Nonpathologic factors Age: AMLR can be recorded in infants with Na is most prominent component. But it is not always possible to record AMLR from infants. The probability of recording AMLR increases with age up to 10 years. Latency of AMLR components increases in geriatrics population.

Nonpathologic factors Gender: Slightly longer waves latency in males. Sleep: Can be recorded in adults in REM sleep only but not in deep sleep. More difficult to be recorded in children during sleep.

Nonpathologic factors Myogenic artifact: Seriously affects the recording of AMLR especially the post auricular muscle (PAM) and the jaw muscles. Sedation: Highly affects AMLR recording. Light sedation: AMLR might be present but with significant amplitude decrease and poor morphology. Anesthesia: suppresses AMLR.

Nonpathologic factors Attention: Repetitive presentation of the same stimulus leads to diminish of the AMLR amplitude especially Pb. It is not due to neural fatigue as in ABR, rather it is due to automatic inhibition or irrelevant sensory input or sensory gating. In odd ball paradigm this phenomenon is opposite, amplitude of Pb increase as a result to the rare stimulus. Our brains hate routine……….looking for some thing new!

Nonpathologic factors Body temperature: AMLR latency decrease with hyperthermia but surprisingly amplitude is reduced as well.

Nonpathologic factors Drugs: Sedatives of different kinds affects on AMLR. Neuromuscular blockers: AMLR can be successfully recorded. Psychotherapeutic agents: affects mainly the late components like Pb.

Nonpathologic factors Nicotine: Increases Na-Pa amplitude. This effect is more in males than in females. Acupuncture: Polarity of the P0-Na flipped. Amplitude of Na-Pa-Nb-Pb increased significantly.

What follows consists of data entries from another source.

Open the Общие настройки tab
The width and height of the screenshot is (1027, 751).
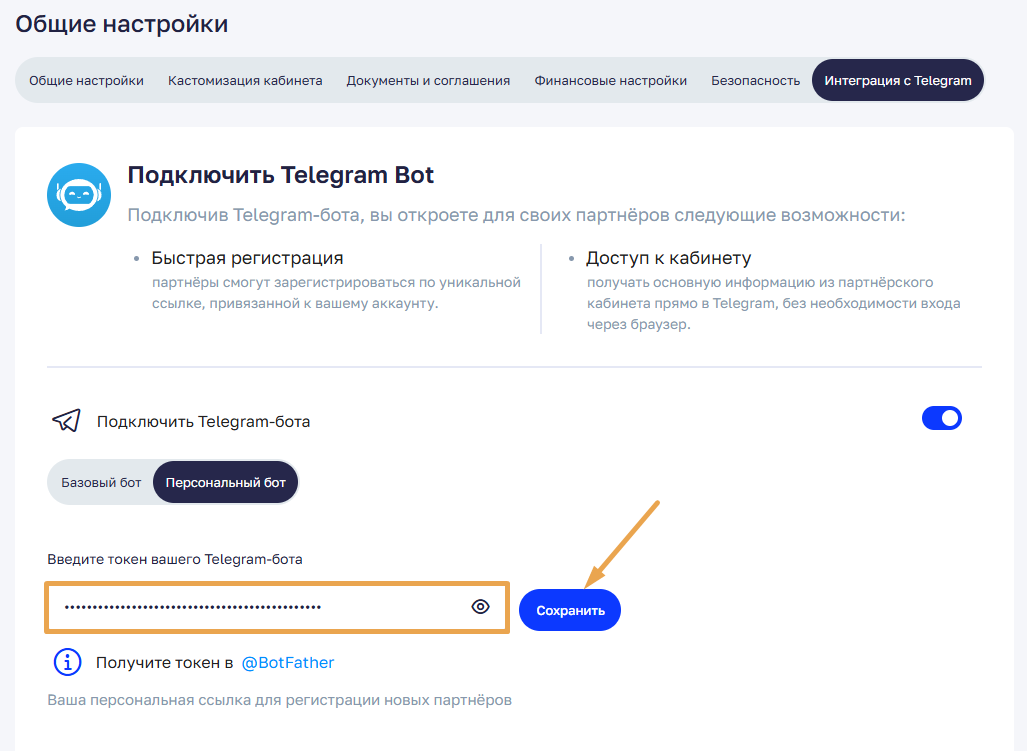(86, 80)
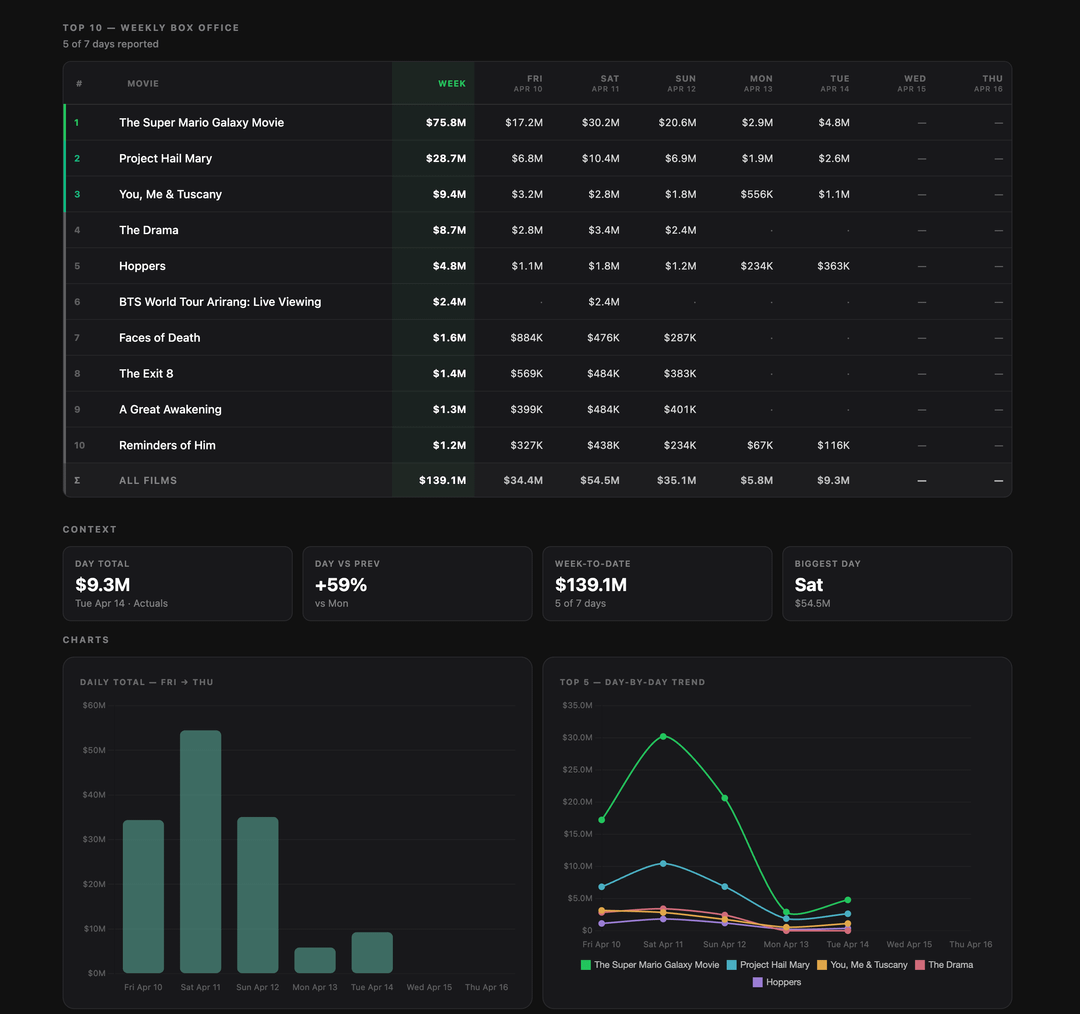Click the ALL FILMS totals row

pyautogui.click(x=148, y=481)
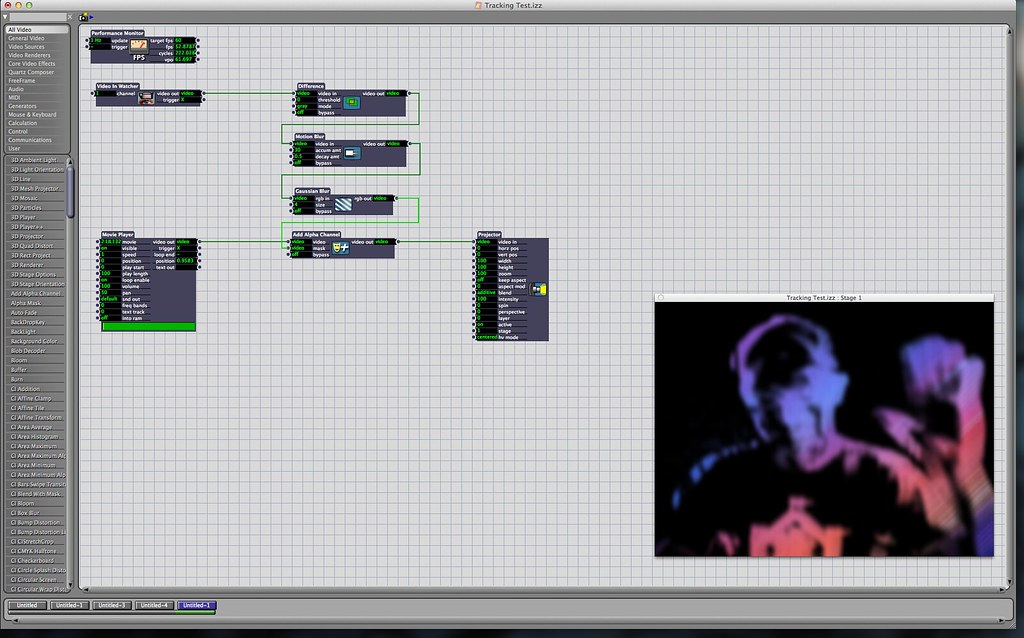Screen dimensions: 1024x638
Task: Click the striped Gaussian Blur actor icon
Action: [x=343, y=204]
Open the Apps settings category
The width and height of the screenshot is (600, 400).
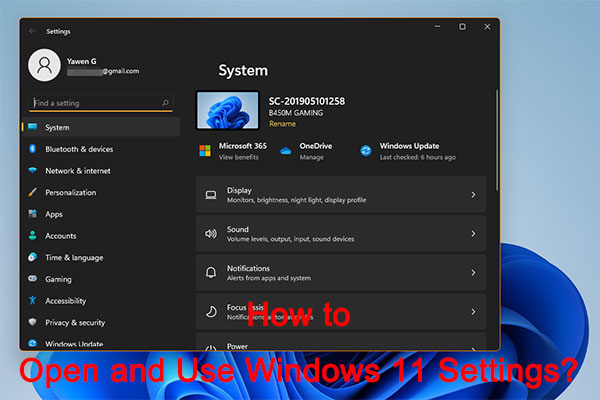[54, 214]
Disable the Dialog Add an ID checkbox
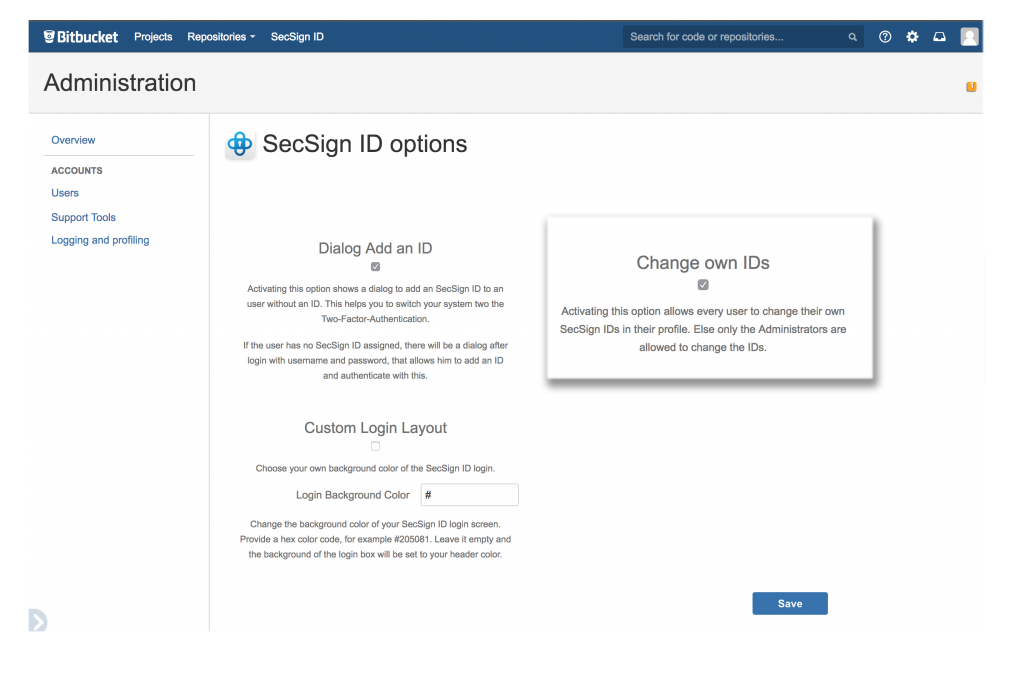Viewport: 1024px width, 674px height. pos(375,266)
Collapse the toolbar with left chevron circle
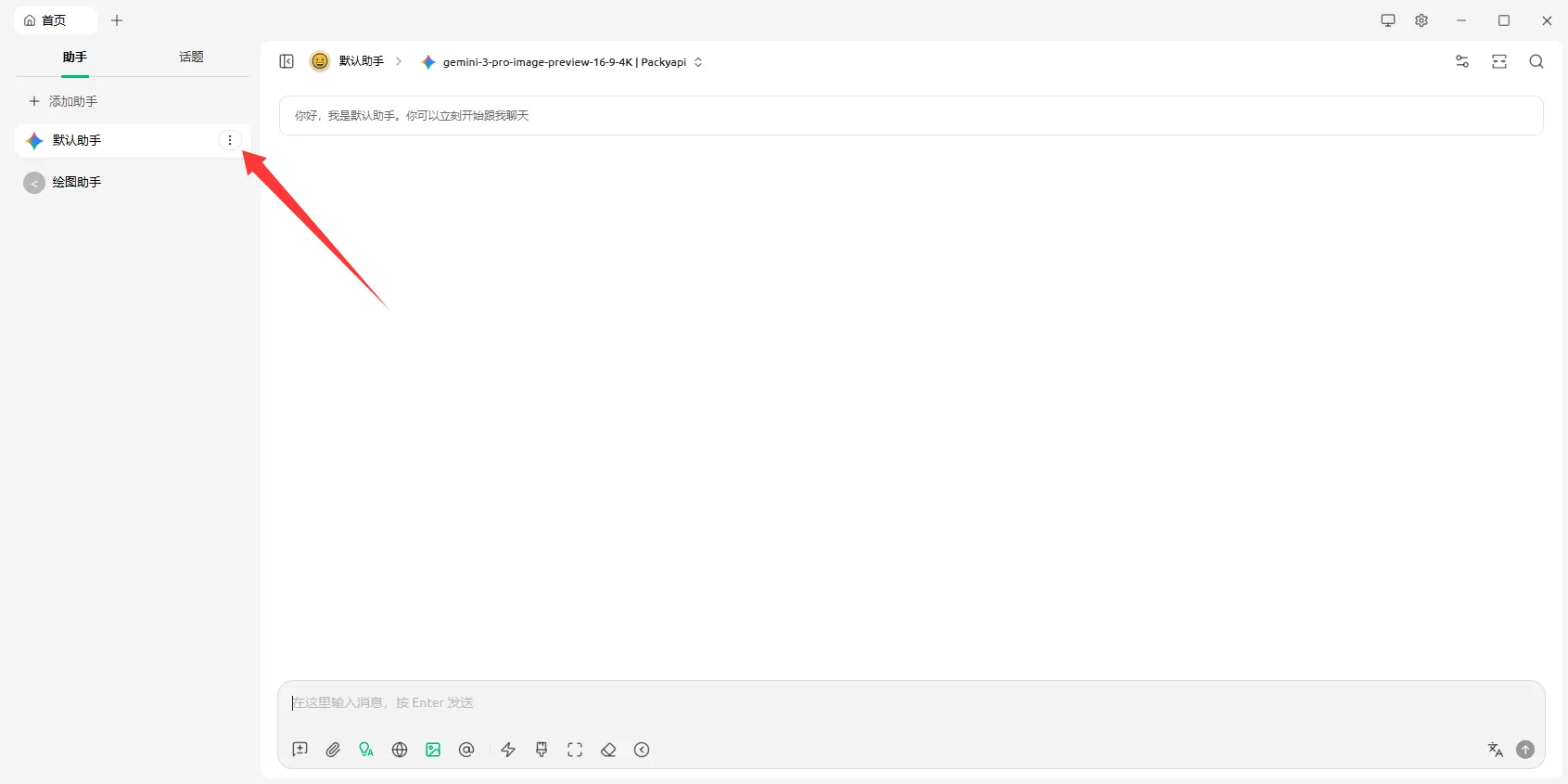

Clinical applications of AMLR Hearing thresholds estimation: Pa can be detected to around 10 dB of behavioral threshold. Provides the following advantages over ABR: Pa component is larger that wave V of ABR, which requires less averaging due to the high S/N ratio. AMLR can be successfully recorded to long tone bursts, which gives more frequency specificity. Disadvantages: Can not be effectively recorded during sleep or sedation.

Clinical applications of AMLR Neurodiagnosis: several studies documented changes in AMLR for different CNS lesions. Brain tumors: severely distort or eliminate waves of AMLR. Stroke affecting temporal lobe: reduces or eliminates Pa wave. Alzheimer’s disease: some reported smaller Pb amplitude.

Clinical applications of AMLR Auditory processing disorders: Increased latency and reduced amplitude of Na-Pa. Autism: no significant changes. Down syndrome: longer latency for Na. Parkinson’s disease: delayed Pb. Stuttering: abnormalities in Pb.

Clinical applications of AMLR Was used to monitor depth of anesthesia: As the patient moves from being conscious to being unconscious AMLR amplitude decreases or disappears especially Pb.